= Locke Brass Consort =

United Kingdom musical ensemble

The Locke Brass Consort is a musical ensemble of brass instruments based in the United Kingdom. It was founded by Leslie Lake in 1966, as a quintet, to give concerts in schools and music clubs.

Since 1975, in collaboration with conductor James Stobart, the Consort pursued a parallel career as a greatly enlarged symphonic brass and percussion ensemble.

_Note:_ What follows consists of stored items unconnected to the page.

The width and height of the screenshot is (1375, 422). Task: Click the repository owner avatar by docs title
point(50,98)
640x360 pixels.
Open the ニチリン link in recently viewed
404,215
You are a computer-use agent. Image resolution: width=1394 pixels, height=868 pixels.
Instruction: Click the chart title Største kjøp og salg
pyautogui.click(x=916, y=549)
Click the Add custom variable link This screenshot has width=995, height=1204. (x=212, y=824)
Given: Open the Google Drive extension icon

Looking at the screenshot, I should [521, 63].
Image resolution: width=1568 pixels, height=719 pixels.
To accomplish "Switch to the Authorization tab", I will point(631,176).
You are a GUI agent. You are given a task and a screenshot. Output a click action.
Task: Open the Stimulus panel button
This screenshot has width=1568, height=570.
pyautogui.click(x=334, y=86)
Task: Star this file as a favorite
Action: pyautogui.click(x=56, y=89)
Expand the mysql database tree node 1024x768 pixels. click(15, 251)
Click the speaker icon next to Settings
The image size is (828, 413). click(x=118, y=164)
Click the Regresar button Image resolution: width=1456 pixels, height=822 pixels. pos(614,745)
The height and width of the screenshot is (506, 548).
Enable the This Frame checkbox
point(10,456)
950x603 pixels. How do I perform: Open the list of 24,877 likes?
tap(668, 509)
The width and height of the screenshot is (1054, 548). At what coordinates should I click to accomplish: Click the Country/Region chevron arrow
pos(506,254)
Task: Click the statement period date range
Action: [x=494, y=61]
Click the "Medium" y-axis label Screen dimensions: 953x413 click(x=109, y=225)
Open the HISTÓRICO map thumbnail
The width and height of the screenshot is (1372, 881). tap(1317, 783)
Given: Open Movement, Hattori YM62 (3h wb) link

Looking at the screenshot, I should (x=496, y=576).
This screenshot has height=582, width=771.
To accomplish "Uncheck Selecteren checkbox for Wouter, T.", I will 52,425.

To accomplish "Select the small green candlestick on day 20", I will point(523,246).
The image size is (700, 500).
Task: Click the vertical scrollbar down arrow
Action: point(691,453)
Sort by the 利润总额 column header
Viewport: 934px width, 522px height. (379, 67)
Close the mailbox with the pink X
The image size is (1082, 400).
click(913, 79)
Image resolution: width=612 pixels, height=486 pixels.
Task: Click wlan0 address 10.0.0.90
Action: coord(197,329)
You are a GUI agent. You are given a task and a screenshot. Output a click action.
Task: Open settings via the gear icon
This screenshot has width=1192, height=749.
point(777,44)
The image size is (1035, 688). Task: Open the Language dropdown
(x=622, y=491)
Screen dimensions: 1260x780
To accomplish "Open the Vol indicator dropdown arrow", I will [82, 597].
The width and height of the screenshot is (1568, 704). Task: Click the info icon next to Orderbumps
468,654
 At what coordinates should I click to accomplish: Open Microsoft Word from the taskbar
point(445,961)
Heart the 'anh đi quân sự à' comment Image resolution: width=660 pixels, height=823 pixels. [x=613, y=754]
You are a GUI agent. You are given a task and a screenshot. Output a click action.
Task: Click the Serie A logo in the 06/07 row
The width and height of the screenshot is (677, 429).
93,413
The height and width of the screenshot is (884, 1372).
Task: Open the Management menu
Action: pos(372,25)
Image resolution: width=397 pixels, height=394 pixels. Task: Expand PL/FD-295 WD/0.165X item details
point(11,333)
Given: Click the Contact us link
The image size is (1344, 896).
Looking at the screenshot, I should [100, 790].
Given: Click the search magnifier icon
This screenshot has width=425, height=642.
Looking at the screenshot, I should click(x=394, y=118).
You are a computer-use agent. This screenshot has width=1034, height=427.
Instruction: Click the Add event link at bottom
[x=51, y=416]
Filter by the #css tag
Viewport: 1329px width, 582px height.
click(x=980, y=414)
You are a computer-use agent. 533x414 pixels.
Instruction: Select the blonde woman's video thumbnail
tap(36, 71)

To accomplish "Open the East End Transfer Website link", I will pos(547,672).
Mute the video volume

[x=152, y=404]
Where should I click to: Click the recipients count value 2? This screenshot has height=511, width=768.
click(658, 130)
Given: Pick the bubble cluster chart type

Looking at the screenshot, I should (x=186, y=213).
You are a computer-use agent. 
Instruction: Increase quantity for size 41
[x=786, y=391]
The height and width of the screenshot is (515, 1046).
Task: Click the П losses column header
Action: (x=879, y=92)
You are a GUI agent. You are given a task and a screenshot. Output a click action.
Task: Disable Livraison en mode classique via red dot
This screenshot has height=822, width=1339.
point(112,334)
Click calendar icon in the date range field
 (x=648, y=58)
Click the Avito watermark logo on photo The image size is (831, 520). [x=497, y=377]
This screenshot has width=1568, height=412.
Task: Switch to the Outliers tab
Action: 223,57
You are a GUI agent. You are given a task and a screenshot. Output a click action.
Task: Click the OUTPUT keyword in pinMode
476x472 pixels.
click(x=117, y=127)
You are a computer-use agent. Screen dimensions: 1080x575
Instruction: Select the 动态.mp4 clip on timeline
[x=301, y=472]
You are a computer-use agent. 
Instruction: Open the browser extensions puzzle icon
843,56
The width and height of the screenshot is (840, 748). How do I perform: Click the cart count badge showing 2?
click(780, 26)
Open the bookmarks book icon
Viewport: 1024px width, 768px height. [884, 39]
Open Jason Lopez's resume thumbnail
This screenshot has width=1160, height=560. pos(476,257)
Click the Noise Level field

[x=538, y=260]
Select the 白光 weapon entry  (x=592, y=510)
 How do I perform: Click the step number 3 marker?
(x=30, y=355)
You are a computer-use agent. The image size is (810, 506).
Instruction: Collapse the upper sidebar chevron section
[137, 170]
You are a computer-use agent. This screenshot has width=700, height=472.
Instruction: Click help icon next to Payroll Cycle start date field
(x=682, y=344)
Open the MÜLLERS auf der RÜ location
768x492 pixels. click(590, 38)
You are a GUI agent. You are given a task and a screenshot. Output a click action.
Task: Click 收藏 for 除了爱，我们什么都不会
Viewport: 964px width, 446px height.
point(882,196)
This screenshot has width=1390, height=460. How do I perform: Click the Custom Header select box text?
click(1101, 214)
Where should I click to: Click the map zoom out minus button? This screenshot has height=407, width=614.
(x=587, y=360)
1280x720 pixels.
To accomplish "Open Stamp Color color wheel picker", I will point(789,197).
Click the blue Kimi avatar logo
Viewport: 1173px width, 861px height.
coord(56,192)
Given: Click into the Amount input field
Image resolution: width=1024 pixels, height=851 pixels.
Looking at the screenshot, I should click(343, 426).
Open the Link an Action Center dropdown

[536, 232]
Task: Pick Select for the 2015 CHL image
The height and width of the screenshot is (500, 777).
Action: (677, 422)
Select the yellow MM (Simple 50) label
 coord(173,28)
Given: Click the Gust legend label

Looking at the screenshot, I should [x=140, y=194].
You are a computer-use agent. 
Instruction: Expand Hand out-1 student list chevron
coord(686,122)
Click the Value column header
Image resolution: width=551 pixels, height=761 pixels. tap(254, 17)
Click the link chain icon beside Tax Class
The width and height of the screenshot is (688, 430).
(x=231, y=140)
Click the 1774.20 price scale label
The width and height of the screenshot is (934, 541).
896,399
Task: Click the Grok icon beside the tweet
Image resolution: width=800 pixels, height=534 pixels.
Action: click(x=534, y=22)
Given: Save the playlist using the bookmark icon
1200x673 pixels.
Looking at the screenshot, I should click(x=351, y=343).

With this format it performed regularly at the South Bank Centre in London during the 1980s, commissioned several works, broadcast for the BBC and Capital Radio, and made several recordings to critical acclaim, including two for American and Belgian companies.

Its most ambitious project was to record the complete works for brass of Richard Strauss (which included the world premiere recording of the Festmusik der Stadt Wien of 1943).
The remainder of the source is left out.